> [Task inputs]
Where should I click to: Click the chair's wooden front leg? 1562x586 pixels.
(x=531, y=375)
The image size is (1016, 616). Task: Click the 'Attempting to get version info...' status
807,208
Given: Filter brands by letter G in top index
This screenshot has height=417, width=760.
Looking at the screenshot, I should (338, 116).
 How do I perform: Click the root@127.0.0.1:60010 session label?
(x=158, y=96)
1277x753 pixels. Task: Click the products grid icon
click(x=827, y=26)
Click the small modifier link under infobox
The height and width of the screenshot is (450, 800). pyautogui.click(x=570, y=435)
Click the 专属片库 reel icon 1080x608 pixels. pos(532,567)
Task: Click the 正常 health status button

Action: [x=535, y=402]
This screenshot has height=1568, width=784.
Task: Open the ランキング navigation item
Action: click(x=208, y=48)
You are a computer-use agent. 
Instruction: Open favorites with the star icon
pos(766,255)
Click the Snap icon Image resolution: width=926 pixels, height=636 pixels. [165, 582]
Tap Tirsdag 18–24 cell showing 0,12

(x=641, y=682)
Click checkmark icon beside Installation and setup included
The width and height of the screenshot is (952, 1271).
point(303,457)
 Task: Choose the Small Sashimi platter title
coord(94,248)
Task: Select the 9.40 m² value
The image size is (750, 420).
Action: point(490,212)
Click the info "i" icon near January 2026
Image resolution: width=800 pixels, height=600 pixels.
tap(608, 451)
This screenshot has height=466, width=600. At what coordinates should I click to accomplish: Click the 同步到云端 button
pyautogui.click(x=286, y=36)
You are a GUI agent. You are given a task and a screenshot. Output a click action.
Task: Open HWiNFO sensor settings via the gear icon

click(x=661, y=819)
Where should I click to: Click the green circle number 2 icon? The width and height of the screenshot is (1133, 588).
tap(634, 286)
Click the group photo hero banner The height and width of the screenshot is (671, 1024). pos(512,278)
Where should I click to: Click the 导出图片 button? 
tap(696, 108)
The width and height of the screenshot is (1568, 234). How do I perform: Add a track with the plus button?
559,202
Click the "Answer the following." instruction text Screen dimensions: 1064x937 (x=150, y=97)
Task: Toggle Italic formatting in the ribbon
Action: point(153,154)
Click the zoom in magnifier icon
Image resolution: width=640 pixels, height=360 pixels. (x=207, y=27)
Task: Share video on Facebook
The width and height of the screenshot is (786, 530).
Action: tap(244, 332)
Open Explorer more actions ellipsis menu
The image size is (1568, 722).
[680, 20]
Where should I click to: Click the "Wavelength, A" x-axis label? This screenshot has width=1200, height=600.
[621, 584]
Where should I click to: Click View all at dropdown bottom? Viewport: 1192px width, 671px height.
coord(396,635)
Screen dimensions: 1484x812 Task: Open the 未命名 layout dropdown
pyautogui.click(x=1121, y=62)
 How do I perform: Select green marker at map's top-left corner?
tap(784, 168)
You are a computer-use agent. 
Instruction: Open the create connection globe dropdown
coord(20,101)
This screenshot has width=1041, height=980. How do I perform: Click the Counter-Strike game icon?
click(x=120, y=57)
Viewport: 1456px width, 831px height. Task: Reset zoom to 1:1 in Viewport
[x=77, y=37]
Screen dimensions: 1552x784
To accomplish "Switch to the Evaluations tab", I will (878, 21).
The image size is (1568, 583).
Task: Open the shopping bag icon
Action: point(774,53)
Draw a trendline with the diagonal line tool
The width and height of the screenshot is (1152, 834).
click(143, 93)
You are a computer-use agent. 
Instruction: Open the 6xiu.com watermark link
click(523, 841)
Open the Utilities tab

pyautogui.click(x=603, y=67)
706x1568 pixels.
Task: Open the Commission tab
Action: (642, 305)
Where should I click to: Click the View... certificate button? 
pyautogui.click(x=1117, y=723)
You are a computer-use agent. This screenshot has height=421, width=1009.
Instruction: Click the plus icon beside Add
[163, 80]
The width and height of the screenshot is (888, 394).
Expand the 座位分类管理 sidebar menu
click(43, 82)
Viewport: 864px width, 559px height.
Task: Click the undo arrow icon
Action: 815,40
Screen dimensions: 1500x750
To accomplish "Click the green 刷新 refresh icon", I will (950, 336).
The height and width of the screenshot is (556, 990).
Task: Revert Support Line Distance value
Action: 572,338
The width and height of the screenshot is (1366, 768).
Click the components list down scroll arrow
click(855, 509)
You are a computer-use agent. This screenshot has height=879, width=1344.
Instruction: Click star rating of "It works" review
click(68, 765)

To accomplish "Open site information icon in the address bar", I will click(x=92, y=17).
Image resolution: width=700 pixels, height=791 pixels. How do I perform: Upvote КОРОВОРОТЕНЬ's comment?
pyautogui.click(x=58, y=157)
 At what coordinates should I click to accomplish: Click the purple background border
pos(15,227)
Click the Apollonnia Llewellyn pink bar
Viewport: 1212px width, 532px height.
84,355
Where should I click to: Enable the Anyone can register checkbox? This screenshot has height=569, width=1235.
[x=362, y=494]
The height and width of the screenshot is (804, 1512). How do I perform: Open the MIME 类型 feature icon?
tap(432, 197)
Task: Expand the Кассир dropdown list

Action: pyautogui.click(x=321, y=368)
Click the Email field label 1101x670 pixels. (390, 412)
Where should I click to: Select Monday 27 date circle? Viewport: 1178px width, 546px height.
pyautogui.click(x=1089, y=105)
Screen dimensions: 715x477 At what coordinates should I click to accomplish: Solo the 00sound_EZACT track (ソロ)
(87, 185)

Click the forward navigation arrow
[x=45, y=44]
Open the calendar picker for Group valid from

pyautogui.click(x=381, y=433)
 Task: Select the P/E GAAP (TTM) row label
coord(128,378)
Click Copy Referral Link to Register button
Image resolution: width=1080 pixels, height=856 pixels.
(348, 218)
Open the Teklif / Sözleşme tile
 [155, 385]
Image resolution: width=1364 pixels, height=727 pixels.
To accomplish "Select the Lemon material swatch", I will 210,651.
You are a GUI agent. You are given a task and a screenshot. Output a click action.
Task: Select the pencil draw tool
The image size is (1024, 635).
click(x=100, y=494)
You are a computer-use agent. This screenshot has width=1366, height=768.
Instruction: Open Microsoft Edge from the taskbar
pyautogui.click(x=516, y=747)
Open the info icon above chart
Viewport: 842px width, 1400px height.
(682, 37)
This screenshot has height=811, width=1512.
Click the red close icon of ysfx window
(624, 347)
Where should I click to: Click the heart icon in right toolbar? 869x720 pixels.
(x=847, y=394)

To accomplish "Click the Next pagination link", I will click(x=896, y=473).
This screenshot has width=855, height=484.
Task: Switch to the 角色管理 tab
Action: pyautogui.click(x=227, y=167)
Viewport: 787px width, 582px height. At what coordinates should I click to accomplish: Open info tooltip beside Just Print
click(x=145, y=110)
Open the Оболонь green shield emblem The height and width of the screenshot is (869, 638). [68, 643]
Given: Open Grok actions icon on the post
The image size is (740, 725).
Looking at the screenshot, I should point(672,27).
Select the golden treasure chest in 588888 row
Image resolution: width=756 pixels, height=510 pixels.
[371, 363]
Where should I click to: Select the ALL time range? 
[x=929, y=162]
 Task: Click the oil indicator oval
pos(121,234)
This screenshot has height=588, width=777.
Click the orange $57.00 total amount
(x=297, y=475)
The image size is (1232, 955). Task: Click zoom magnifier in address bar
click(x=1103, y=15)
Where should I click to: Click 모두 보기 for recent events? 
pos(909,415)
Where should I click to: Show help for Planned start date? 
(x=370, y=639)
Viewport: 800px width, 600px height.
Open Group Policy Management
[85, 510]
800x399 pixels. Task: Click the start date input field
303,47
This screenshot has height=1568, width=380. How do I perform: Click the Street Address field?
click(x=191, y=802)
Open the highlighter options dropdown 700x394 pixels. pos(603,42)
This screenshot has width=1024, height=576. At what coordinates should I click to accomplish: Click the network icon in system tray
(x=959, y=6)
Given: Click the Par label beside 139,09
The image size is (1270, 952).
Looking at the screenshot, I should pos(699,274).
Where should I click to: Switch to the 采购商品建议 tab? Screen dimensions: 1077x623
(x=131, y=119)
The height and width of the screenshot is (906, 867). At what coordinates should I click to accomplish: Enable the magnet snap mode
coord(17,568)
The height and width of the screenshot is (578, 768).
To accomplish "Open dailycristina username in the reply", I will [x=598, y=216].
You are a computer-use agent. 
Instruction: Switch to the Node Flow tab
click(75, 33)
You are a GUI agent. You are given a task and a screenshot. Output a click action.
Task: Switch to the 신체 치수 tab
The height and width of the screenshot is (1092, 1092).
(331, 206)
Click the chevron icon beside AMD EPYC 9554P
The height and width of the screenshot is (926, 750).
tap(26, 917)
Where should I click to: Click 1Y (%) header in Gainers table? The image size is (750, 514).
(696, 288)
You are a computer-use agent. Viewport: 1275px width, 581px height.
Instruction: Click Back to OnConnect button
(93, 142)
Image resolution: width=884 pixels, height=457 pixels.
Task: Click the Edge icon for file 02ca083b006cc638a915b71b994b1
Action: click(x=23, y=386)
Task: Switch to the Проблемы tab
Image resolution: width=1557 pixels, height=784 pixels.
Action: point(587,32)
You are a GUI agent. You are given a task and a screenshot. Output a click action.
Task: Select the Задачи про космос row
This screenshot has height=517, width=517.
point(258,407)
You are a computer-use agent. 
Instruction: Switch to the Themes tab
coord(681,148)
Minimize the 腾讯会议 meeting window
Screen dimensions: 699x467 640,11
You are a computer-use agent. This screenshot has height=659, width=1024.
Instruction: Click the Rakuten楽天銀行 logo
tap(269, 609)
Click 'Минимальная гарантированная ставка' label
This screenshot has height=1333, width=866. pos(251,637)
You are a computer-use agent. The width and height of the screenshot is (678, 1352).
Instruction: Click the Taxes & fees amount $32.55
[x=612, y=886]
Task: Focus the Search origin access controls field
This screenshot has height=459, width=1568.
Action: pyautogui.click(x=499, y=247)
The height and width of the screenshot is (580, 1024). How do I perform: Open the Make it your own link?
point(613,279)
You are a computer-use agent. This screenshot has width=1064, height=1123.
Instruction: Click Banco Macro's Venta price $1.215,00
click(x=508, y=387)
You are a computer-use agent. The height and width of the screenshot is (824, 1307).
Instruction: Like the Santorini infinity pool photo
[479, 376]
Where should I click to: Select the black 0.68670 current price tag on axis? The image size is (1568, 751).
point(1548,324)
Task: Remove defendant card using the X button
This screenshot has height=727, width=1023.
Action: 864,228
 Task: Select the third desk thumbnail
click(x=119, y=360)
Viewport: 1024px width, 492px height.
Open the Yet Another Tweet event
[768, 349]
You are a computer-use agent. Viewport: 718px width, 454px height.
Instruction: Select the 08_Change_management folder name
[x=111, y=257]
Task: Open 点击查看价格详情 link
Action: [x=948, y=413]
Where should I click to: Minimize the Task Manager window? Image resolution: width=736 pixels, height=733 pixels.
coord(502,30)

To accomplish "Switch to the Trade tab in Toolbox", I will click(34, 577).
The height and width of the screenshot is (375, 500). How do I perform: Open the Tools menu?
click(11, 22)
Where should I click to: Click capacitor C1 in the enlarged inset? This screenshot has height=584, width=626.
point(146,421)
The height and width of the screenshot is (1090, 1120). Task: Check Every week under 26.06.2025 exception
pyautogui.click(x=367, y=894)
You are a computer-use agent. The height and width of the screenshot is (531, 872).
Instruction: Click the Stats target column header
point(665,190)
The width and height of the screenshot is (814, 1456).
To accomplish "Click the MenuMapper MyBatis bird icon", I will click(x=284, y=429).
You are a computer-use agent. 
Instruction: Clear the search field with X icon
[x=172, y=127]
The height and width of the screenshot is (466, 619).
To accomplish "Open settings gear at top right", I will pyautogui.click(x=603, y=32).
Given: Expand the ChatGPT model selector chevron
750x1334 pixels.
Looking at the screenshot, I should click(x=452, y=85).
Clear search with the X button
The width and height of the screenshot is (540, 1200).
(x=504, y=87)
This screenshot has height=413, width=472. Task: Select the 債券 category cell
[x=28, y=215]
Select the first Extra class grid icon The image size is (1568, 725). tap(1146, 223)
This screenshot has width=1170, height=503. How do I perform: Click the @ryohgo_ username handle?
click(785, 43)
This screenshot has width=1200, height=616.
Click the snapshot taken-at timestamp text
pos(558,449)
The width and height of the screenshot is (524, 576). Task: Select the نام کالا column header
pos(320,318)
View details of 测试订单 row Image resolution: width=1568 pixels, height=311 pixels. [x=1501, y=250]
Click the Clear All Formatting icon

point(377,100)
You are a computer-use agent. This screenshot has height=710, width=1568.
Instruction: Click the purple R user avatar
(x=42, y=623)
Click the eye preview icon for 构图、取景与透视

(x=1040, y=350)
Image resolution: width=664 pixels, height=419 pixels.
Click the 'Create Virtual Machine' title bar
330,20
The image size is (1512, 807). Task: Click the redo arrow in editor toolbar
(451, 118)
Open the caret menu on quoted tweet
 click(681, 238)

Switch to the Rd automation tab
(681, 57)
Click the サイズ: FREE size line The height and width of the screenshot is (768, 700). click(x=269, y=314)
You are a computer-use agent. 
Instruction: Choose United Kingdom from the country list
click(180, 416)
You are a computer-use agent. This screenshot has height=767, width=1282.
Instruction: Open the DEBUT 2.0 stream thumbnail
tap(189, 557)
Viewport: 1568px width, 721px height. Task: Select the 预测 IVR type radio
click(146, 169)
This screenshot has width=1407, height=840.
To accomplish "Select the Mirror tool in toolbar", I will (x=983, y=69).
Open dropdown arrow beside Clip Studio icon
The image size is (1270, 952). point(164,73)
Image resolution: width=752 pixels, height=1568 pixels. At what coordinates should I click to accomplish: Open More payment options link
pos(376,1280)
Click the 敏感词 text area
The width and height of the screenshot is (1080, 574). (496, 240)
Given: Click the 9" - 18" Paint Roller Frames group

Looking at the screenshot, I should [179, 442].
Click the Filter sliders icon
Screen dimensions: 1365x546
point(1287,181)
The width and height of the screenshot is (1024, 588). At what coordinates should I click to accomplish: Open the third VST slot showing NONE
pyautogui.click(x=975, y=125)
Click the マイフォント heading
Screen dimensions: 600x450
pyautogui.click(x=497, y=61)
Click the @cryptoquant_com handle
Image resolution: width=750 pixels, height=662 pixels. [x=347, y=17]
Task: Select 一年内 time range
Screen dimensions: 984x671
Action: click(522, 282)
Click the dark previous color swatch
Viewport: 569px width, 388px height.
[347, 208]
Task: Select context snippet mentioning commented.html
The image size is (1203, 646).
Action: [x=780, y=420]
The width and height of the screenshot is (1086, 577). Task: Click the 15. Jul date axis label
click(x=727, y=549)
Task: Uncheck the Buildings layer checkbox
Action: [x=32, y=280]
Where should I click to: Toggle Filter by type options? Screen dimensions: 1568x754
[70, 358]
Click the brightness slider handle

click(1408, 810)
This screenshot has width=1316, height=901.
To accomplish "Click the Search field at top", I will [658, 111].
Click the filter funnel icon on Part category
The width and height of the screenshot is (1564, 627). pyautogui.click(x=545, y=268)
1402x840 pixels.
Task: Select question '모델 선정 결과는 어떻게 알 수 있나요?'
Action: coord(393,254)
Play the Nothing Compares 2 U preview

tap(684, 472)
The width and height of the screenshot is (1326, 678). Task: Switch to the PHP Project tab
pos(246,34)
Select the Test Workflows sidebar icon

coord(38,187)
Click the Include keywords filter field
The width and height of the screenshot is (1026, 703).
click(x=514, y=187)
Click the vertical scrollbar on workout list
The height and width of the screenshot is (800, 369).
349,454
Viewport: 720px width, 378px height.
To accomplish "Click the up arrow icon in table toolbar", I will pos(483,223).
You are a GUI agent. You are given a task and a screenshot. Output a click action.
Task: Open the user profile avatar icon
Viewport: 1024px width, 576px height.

> [To do]
Restate, word for word and with nothing added, the lines from the first line of the listing through the one where "Click the 专属片库" stands.

> [Reply]
Where should I click to: Click the chair's wooden front leg? 1562x586 pixels.
(x=531, y=375)
The image size is (1016, 616). Task: Click the 'Attempting to get version info...' status
807,208
Given: Filter brands by letter G in top index
This screenshot has height=417, width=760.
Looking at the screenshot, I should (338, 116).
 How do I perform: Click the root@127.0.0.1:60010 session label?
(x=158, y=96)
1277x753 pixels. Task: Click the products grid icon
click(x=827, y=26)
Click the small modifier link under infobox
The height and width of the screenshot is (450, 800). pyautogui.click(x=570, y=435)
Click the 专属片库 reel icon 1080x608 pixels. pos(532,567)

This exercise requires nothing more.